-- JOB A --
Do these statements agree with the road safety passage? Answer yes or no for each, quoting the words that decide it. (i) The report covers the road safety performance of 32 countries in 2010. (ii) About 90% of road crash victims were in high-income countries. (iii) The United Nations began its Decade of Action for Road Safety in 2010.
-- JOB B --
According to the road safety passage, how many people were injured in road crashes worldwide in 2010?

-- GIVEN PASSAGE --
Road safety gains were not as marked in 2011 as in 2010 according to the new IRTAD report
First publishedon www.WorldHighways.com
More work needs to be done to further reduce road accident levels around the world
The International Transport Forum has released its IRTAD Road Safety Annual Report 2011, which reveals road safety improvements were not as marked in 2011 as 2010. The report analyses the road safety performance of 32 countries in 2010 and also includes the latest provisional data for 2011. This report was prepared by the Forum’s International Traffic Safety Data and Analysis Group (IRTAD). Worldwide, at least 1.3 million people were killed in road crashes in 2010, while 50 million people were injured. Around 90% victims were in low and middle-income countries. High income countries are generally looking back on a decade with record reductions in road fatalities. Emerging countries undergoing rapid motorisation, however, currently see the number of traffic casualties increasing year after year. The United Nations launched its Decade of Action for Road Safety in 2011 with the aim of stabilising, and then reducing, global road deaths by 2020. Data presented in the IRTAD report focuses primarily on OECD countries and shows that road deaths continued to decrease in most IRTAD countries. Several countries reached new record lows in road fatalities. The latest, provisional data for 2011 shows a continuing downward trend for many IRTAD countries. However, half of the EU countries observed an increase in the number of fatalities in 2011.

-- PROVIDED DATA --
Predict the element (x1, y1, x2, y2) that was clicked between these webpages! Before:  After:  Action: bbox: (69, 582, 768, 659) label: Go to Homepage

-- EXERCISE OUTPUT A --
(i) Yes: "The report analyses the road safety performance of 32 countries in 2010"
(ii) No: "Around 90% victims were in low and middle-income countries."
(iii) No: "The United Nations launched its Decade of Action for Road Safety in 2011"

-- EXERCISE OUTPUT B --
50 million people